В эпоху ЦОКСа надорвалось здоровье Бориса Свешникова, второго режиссера на «Иване Грозном». Помню его по другим картинам – энергичного, интеллигентного, скромного.
Зритель вторых режиссеров не знает, критики пишут про постановщиков. Второй режиссер обязан быть талантливым и незаметным. На его плечи ложится нелегкий труд подготовки съемок.
Эйзенштейн доверял Борису безгранично. Товарищи его любили, подчинялись, называли гениальным организатором.
Имя Бориса Свешникова должно занять место в замечательном списке эйзенштейновской гвардии, рядом с «потемкинской» железной пятеркой.
Это воспоминание – не упрек кинематографу в забывчивости. Преклоняюсь перед безвинными соратниками великих художников, теми, чьи имена зритель читает в титрах не запоминая. ЦОКС не разбился, он остался в истории кино уроком самоотверженности.
Пушкин в стихотворении о творчестве говорит:
«Знакомцы давние, плоды мечты моей…»Пятна замыслов, стенографические записи впечатлений, неясные даже творцу, они оживают, становятся матросами на созданном волей художника корабле, и трогается громада, и спрашивает художник сам себя о пути:
«Но чу! – матросы вдруг кидаются, ползут Вверх, вниз – и паруса надулись, ветра полны, Громада двинулась и рассекает волны… … Плывет. Куда ж нам плыть?..»В кино «матросы» – люди, живые люди, по-новому увиденные, превращенные.
Хаос человеческих существований, смесь генетических свойств раскладываются, как бы расписываются на карточки.
Так искала для Эйзенштейна Валя Кузнецова в многолюдной Алма-Ате бояр, татар, стрельцов, рыцарей, послов из Ливонии.
Находила их, как обломки выкинутой посуды.

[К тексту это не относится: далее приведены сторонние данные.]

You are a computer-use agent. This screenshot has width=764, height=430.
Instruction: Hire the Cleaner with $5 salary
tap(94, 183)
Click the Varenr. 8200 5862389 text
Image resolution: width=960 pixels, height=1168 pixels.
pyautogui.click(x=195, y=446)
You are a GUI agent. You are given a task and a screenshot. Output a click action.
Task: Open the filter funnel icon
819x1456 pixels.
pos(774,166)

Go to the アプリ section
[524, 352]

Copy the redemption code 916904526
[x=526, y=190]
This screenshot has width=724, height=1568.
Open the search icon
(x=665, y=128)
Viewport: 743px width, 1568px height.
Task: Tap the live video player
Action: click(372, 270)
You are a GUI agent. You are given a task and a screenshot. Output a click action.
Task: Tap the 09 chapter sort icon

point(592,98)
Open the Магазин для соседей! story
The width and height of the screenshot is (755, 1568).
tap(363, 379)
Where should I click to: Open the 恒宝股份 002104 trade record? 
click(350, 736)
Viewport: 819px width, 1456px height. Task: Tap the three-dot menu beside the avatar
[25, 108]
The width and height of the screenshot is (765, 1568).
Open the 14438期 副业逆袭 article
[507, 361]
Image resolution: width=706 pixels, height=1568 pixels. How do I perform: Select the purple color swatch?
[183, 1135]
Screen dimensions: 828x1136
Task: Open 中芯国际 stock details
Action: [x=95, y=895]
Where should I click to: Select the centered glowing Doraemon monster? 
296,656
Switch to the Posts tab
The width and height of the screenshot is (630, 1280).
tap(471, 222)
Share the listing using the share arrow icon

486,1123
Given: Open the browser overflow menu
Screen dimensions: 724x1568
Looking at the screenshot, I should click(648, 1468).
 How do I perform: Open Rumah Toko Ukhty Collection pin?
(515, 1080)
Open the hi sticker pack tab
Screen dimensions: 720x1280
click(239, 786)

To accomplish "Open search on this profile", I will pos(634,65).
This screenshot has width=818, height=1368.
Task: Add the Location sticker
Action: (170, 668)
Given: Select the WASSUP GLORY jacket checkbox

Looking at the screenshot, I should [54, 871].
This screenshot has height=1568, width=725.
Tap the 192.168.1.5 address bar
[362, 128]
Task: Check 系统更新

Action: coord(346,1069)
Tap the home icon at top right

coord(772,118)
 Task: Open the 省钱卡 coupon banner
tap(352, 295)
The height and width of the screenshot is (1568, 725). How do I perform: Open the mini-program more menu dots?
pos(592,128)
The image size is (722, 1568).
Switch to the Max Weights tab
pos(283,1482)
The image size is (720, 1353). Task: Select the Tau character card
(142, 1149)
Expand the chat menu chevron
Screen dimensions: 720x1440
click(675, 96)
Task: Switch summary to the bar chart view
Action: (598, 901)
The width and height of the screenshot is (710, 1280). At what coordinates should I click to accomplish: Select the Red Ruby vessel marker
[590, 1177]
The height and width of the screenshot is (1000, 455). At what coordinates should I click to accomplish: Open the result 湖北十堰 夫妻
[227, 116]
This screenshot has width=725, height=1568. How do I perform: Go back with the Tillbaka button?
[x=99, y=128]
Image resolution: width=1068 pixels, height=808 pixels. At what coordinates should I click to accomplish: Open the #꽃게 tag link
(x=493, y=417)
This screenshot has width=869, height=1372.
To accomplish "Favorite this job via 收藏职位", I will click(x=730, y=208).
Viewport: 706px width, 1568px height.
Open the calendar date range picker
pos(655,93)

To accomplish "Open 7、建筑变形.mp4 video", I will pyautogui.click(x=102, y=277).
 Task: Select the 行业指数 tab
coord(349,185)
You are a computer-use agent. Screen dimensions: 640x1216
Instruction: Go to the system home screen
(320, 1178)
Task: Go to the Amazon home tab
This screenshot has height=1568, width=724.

Режиссер узнавал людей, видел в них давних знакомцев и домышлял их, соединяя в ряды, изобретая нечто новое.
Так создаются картины.
Помню похожее на бедную оранжерею ателье Первой кинофабрики на Житной, зеркальные стены бывшего Яра, превращенного в съемочное ателье «Межрабпома», огромные ателье Потылихи, в которых дирижабль мог бы заблудиться. Переломанные коридоры Потылихи и согнутые коридоры Студии имени Горького.
В кинематографию легко войти, но трудно выйти; она изменяется сама.
Смены в искусстве мучительны.
Но в кино цветет настоящая дружба.
Люди растут, как в лесу растут, подгоняя друг друга ростом, деревья.
Так рос Эйзенштейн с Александровым, с железной пятеркой, с великим конгениальным с ним композитором Прокофьевым, с актерами.
А. Москвин как будто всю жизнь ждал Эйзенштейна.
Они вместе ткали ткань ленты «Иван Грозный».
Когда умер Эйзенштейн, приехал из Ленинграда Москвин. Оператор молча стоял у широкой кровати, на которой между масками и деревянными апостолами спокойно, закинув знакомое лицо и не драматично лежало тело в знакомом костюме.
Москвин молчал долго, потом заговорил тихо:
– Я попрошу подарить мне одну вещь.
– Бери любую, – сказала Аташева.
– Подари мне шапку Сергея Михайловича – черную, ватную.
Он ушел с этой шапкой; завещал положить шапку к себе в гроб.
Съемочное ателье – место необычайных, самим себе не признающихся в силе привязанностей.
Когда Эйзенштейн умер, жизнь обеднела.
Умер и А. Москвин.
Много людей кино легло на кладбищах.
Но искусство кинематографии не цокнулось.